I’d scroll through the few acceptable choices willing just one to be good before beginning the daunting search for the exact photo holder to perfectly frame and augment the picture. I accented the color in a dress or added candy cane stripes for a touch of fun or ethereal stars for something holy. Out of this chaos I was trying, like Van Gogh or God, for art and magic. Due to some Christmas grace, well beyond my limited mortal skills, sometimes I got it.
This Thanksgiving I brought out the old cards from those past years. We all have our personal favorites; I especially like the one with the cat, although the black and white photo with the children looking up at a rising strand of lights is stunning in its simplicity. Maybe I brought out the cards to enthuse my children for the photo I planned to take the next day, to rally them, as if to say, “Look, see what we can do. We created something, somehow wonderful. Let’s do it again.”
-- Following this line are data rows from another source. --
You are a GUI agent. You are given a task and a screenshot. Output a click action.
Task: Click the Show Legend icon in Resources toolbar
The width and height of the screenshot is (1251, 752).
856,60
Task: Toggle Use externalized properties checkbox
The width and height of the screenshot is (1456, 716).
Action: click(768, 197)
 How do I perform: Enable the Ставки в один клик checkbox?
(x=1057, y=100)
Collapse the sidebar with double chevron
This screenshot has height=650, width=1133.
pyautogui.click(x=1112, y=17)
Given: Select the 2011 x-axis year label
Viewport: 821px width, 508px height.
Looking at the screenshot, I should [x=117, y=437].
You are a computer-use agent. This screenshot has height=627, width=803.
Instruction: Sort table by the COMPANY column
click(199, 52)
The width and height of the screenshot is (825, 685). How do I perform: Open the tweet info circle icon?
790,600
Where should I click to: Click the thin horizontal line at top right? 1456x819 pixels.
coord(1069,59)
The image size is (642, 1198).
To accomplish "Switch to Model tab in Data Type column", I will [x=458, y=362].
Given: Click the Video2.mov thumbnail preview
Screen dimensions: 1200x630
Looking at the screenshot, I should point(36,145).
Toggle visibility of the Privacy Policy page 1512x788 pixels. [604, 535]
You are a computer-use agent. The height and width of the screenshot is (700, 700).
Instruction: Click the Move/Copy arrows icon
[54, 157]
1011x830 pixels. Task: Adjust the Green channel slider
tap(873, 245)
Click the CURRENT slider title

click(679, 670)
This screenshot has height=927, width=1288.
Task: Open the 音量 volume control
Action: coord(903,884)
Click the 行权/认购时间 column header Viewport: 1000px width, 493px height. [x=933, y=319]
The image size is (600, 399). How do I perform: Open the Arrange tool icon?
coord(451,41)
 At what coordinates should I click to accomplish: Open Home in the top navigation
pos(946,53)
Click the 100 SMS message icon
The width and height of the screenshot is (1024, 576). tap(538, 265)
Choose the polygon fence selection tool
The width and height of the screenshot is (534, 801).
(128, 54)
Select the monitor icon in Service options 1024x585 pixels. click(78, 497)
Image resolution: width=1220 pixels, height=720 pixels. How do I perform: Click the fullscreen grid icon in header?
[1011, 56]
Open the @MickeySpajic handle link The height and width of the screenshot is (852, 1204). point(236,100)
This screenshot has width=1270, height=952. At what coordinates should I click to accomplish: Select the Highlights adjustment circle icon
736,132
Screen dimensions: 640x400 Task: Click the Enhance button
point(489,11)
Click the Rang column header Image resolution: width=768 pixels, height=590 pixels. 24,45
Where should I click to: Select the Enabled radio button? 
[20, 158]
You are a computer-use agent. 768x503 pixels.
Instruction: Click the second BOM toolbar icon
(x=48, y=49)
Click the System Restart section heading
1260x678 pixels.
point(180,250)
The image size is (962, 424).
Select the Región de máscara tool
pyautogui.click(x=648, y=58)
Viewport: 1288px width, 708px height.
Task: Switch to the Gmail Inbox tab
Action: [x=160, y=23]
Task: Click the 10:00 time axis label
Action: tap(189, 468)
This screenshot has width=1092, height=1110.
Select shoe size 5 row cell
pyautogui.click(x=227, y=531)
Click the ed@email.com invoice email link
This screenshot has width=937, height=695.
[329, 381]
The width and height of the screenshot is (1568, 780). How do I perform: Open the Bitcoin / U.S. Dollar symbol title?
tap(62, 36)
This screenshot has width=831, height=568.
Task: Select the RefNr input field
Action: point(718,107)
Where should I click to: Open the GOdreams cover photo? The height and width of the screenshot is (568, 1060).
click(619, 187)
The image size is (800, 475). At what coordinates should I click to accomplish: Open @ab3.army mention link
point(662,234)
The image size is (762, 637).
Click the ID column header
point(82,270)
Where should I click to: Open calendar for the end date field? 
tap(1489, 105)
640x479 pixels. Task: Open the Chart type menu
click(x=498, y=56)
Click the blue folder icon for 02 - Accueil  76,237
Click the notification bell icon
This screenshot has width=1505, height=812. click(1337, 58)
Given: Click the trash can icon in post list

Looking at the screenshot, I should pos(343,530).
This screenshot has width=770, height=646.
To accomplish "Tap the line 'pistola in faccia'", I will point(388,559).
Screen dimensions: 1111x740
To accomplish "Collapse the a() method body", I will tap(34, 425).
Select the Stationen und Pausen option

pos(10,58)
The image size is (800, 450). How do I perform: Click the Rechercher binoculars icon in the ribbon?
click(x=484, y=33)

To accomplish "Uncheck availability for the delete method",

Miranda looked doubtful. “Uh, do we really have to? I’m not getting all dressed up.”
“I’ll be busy most of the day,” Riley warned. “I have plans.”
I reassure them. “Oh, this will just be at the beach, our own Topanga Beach, with the ocean behind you. It will only take a minute.”
The next day I grab some Christmas hats, a cool holiday pajama top, and a large plush Santa. Miranda is wearing an appropriate candy cane striped top. The sun is shining, the sea is sparkling, there is a perfect palm tree. Miranda stands next to the Santa, Riley sits in a beach chair. He will not wear the top or a hat.
“I’ll give you ten minutes,” he warns.
His good friend, Callum, is assigned as the photographer as I am deemed too slow and plodding. On the cell phone, Callum clicks away while I try to politely mention their faces are in shadow. I suggest the children face left and that’s when it all goes bad. I mean really ugly. Riley has rudely put a towel over his head and Miranda is yelling, “Don’t you understand we don’t want to do this. We hate doing this.”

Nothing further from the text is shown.